Many specialists play a role in providing education to those training to become specialists and other dental care professionals in hospital and schools. Some hold local study clubs and open evenings at their practice. Most of the periodontal specialists who work within the primary care setting are based in independent practices, and treat and provide care for patients that have been referred internally within the practice as well as accept referrals from other dental practices.

A specialist in periodontology needs to have a good grasp of not only oral medicine (as many patients tend to be walking chemical factories and not least there are possible systemic and drug associations) but also be aware of current trends and treatments of other disciplines of dentistry including orthodontics and prosthodontics.

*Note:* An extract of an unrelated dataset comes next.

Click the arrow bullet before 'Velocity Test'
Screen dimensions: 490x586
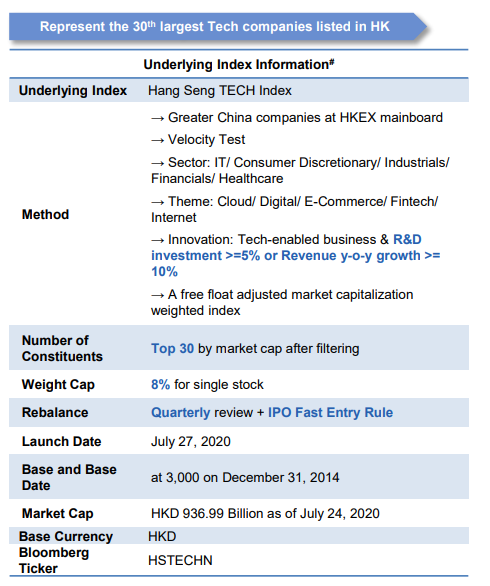(158, 141)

The path to becoming a specialist, however, is fraught with difficulties. Currently, the specialists in the disciplines of endodontics, prosthodontics and periodontology must enrol into a recognised training programme currently offered within a university setting. The majority are now self-funded and at a considerable financial cost. Acceptance onto the course is by competitive entry and the end of the training is noted by successfully achieving MRD (Membership in Restorative Dentistry) via examination. This, together with satisfactory progress through Annual Review of Competence Progression process, would result in awarding of Certificate of Completion of Specialist Training which enables automatic entry onto the GDC specialist register. The alternative option for those who cannot completely fulfil these requirements is via a mediated entry, which is currently a more difficult path.

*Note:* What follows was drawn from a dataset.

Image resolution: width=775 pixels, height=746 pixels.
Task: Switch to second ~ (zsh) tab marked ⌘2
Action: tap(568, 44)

Currently there are very few specialists within primary care settings who can provide service under the NHS. The desire by Heath Education England and the Chief Dental Officer to have level 2 practitioners who have enhanced skills may well offer opportunities for more work to be carried out in primary health care settings. Many teaching institutions now run part-time courses leading to a master's degree in various subspecialties.

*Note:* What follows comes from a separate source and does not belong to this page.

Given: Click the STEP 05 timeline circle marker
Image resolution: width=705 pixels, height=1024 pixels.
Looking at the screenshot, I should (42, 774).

A key question is will there be a role for specialists in the future? A specialist employed within the NHS would be supporting level 2 practitioners and providing governance. Such networks have already been set up for oral surgery and orthodontics. This ensures that level 2 practitioners do not work in isolation but are part of the locally organised networks. In addition, the terms of reference for the managed clinical network (MCN) at area-wide level procures that it is chaired by a specialist or a consultant. There are certainly some challenging and interesting times ahead.